**Work instructions:** Copy the data that appears below exactly. Drop the pictures.

**Data supplied:**
────────

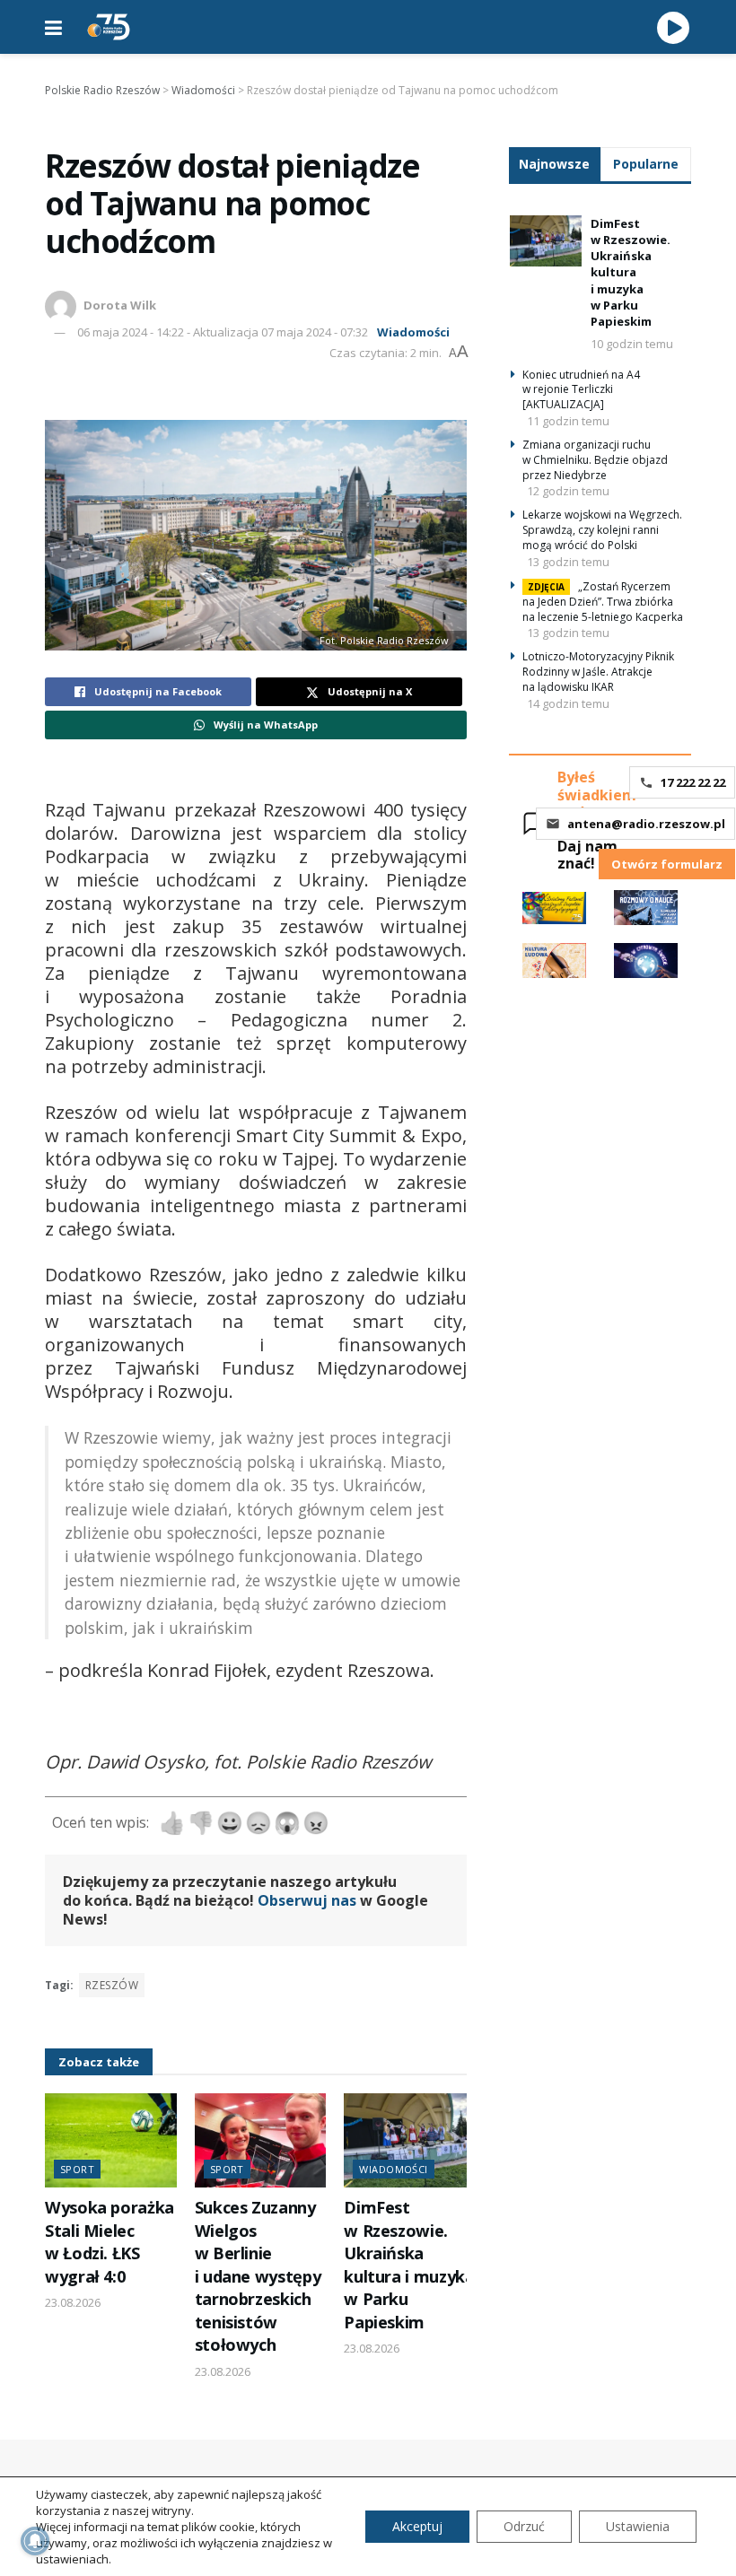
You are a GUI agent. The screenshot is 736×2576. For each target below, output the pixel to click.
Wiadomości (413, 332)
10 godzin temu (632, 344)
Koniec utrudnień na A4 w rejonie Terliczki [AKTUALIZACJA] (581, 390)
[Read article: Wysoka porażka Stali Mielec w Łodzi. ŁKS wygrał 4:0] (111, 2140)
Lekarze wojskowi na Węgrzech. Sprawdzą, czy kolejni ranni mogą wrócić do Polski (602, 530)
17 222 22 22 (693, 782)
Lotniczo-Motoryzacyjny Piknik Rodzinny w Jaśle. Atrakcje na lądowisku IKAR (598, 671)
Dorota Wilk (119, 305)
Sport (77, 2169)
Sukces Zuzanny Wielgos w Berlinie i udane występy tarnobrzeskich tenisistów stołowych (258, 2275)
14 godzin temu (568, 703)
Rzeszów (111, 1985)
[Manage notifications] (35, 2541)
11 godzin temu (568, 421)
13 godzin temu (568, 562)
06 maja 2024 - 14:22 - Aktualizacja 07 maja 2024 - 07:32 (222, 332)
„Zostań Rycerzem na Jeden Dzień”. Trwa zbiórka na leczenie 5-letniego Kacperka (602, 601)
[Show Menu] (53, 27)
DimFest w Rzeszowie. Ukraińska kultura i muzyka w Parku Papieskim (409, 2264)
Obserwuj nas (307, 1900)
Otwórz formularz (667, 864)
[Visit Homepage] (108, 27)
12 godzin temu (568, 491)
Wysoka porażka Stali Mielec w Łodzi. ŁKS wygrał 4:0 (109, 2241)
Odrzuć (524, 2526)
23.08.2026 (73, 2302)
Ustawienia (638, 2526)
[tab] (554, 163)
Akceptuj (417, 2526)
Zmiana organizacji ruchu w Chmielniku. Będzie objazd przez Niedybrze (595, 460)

────────

**Exercise solution:**
You are a GUI agent. The screenshot is 736×2576. For each target below, output the pixel to click.
Wiadomości (413, 332)
10 godzin temu (632, 344)
Koniec utrudnień na A4 w rejonie Terliczki [AKTUALIZACJA] (581, 390)
[Read article: Wysoka porażka Stali Mielec w Łodzi. ŁKS wygrał 4:0] (111, 2140)
Lekarze wojskowi na Węgrzech. Sprawdzą, czy kolejni ranni mogą wrócić do Polski (602, 530)
17 222 22 22 (693, 782)
Lotniczo-Motoryzacyjny Piknik Rodzinny w Jaśle. Atrakcje na lądowisku IKAR (598, 671)
Dorota Wilk (119, 305)
Sport (77, 2169)
Sukces Zuzanny Wielgos w Berlinie i udane występy tarnobrzeskich tenisistów stołowych (258, 2275)
14 godzin temu (568, 703)
Rzeszów (111, 1985)
[Manage notifications] (35, 2541)
11 godzin temu (568, 421)
13 godzin temu (568, 562)
06 maja 2024 - 14:22 - Aktualizacja 07 maja 2024 - 07:32 (222, 332)
„Zostań Rycerzem na Jeden Dzień”. Trwa zbiórka na leczenie 5-letniego Kacperka (602, 601)
[Show Menu] (53, 27)
DimFest w Rzeszowie. Ukraińska kultura i muzyka w Parku Papieskim (409, 2264)
Obserwuj nas (307, 1900)
Otwórz formularz (667, 864)
[Visit Homepage] (108, 27)
12 godzin temu (568, 491)
Wysoka porażka Stali Mielec w Łodzi. ŁKS wygrał 4:0 (109, 2241)
Odrzuć (524, 2526)
23.08.2026 (73, 2302)
Ustawienia (638, 2526)
[tab] (554, 163)
Akceptuj (417, 2526)
Zmiana organizacji ruchu w Chmielniku. Będzie objazd przez Niedybrze (595, 460)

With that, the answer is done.